Using LinkedIn for law

  • Last updated Jul 11, 2017 3:57:00 PM
  • By Emily Miller, Founder & LinkedIn Coach, Marshall Walker - The LinkedIn Tutors

LinkedIn is an invaluable tool for practising lawyers, helping to build and strengthen their business network and obtain new clients in the most time-efficient way; forming the basis for them to take the online relationships offline. It is also a very valuable yet surprisingly underused tool for budding lawyers hoping to enter the profession.

LinkedIn can help you to take your first step into the field; it can help you find the right contacts to get your foot in the door or help you to understand more about the people you meet at your training contract or vacation scheme interview.

However, as well as obtaining that precious vacation scheme or training contract, getting to grips with how to make the most of LinkedIn will put you in a strong position for the rest of your career – the majority of solicitors have LinkedIn accounts (68% of UK lawyers are currently on LinkedIn) but many are not using it to its full potential. If you can make it work for you the returns will span far into your career. So, what better time to start than now?

Here are five ‘top tips’ to help you maximise returns from LinkedIn and get the most from your LinkedIn activities:

Get to know your network

Whilst it is important to build your network on LinkedIn, don’t just click the ‘accept’ button and leave it at that. If the connection is someone who could advise you on your career, why not take the opportunity to accept their invitation and then send an email via LinkedIn to get some tips or even arrange a coffee or quick chat?

As with Facebook and Twitter, there is pressure to have as many contacts or possible.

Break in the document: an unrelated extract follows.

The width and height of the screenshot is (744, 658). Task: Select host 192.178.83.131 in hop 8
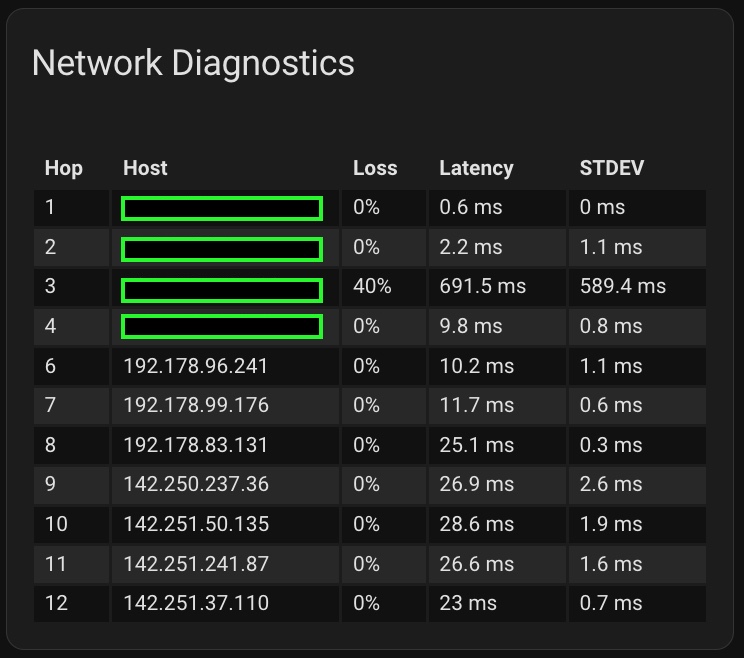coord(196,445)
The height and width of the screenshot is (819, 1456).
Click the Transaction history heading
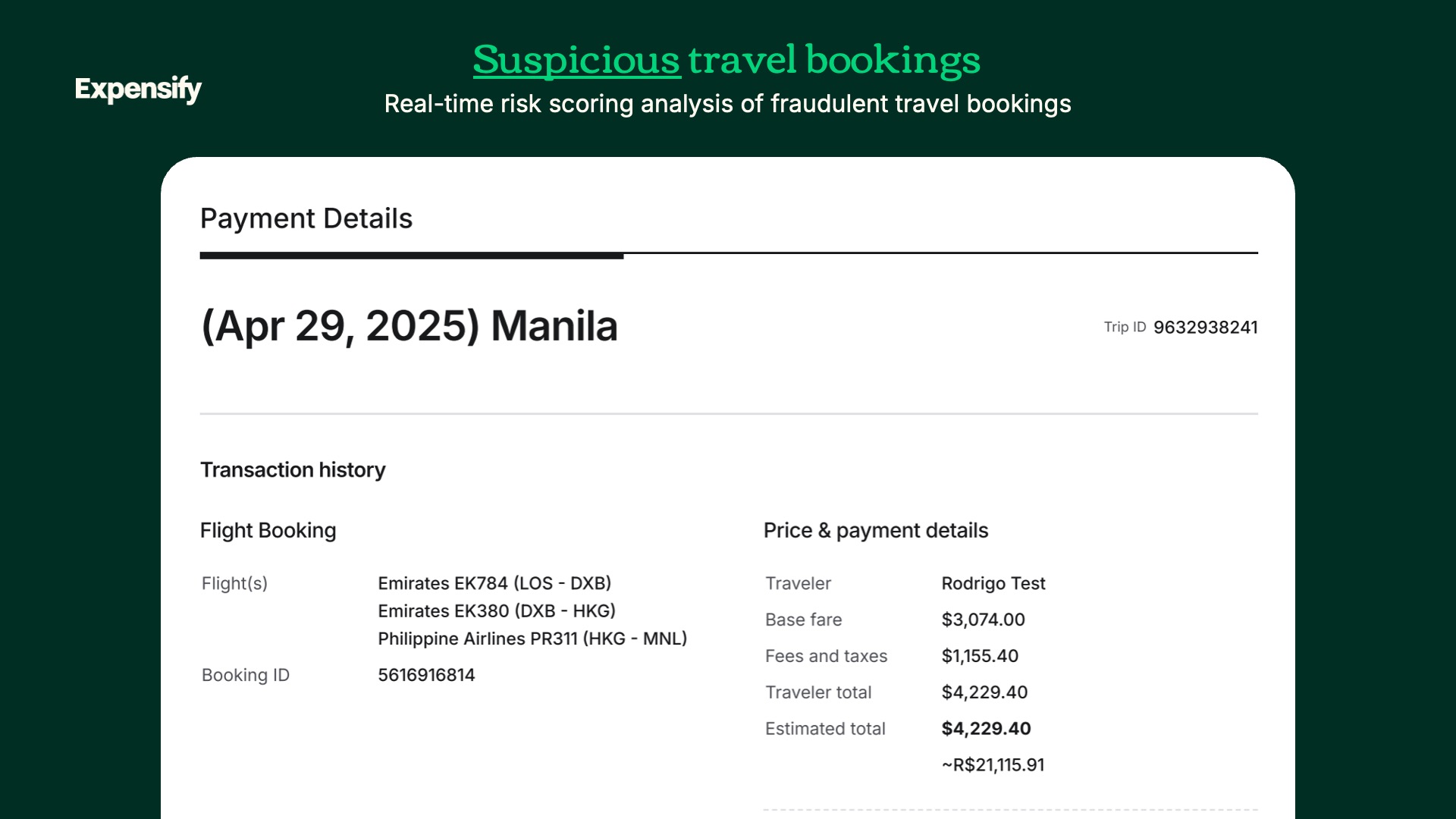tap(293, 470)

Your network will naturally grow and the value of your LinkedIn introductions, endorsements and recommendations will be affected if your network is full of strangers.

With this in mind, it's good to go into it with a legal focus - not only will a network of solicitors and legal professionals come in handy for your career, they'll also share a lot of interesting law-focused content on your LinkedIn feed. 

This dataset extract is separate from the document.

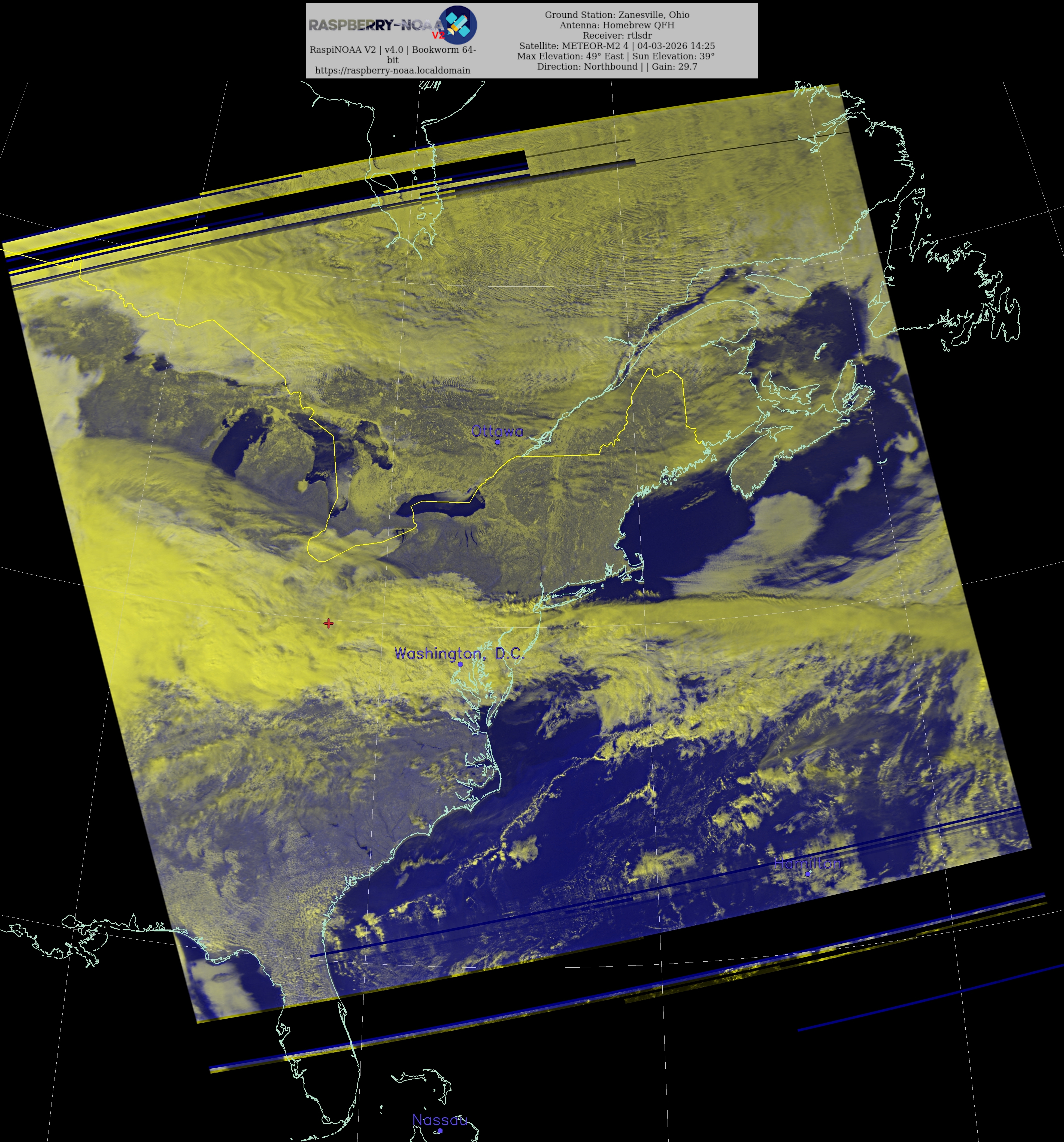Click the red V2 badge on logo

[438, 36]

Make sure your invitations to connect are customised

Don’t use the standard LinkedIn message; explain your situation and why you want to connect, and this will add a personal touch and get the conversation started. After all, you wouldn't approach everyone you meet in real life with the same "Hi Mark. I am interested and would like to learn more" greeting. 

Join groups (and contribute!)

It is good to join a mixture of law focused groups; this will help you to demonstrate that you are serious about a career in the industry and will enable you to network with others at the same stage in their careers as well as qualified lawyers. Equally important is that this will give potential employers a taste of your personality and whether you might fit into the culture of their firm, the value of which cannot be underestimated!

Share content regularly

Make sure that you share something of value to your network, not just something you want to broadcast, and strive to do this on a weekly basis. Make use of the status update feature on your profile to share interesting articles, and let your connections know what you are doing. This is a great way to show your commercial awareness and engage with law articles and publications. The more you do this, the better.

Always be polite, never reveal confidential information

Don’t say anything through your LinkedIn activities that you would not feel comfortable saying in an offline networking event. An example could be that on an open day at a firm’s offices you are told or came across information which you are not sure is confidential or not. Act cautiously and, if in doubt, don’t share it!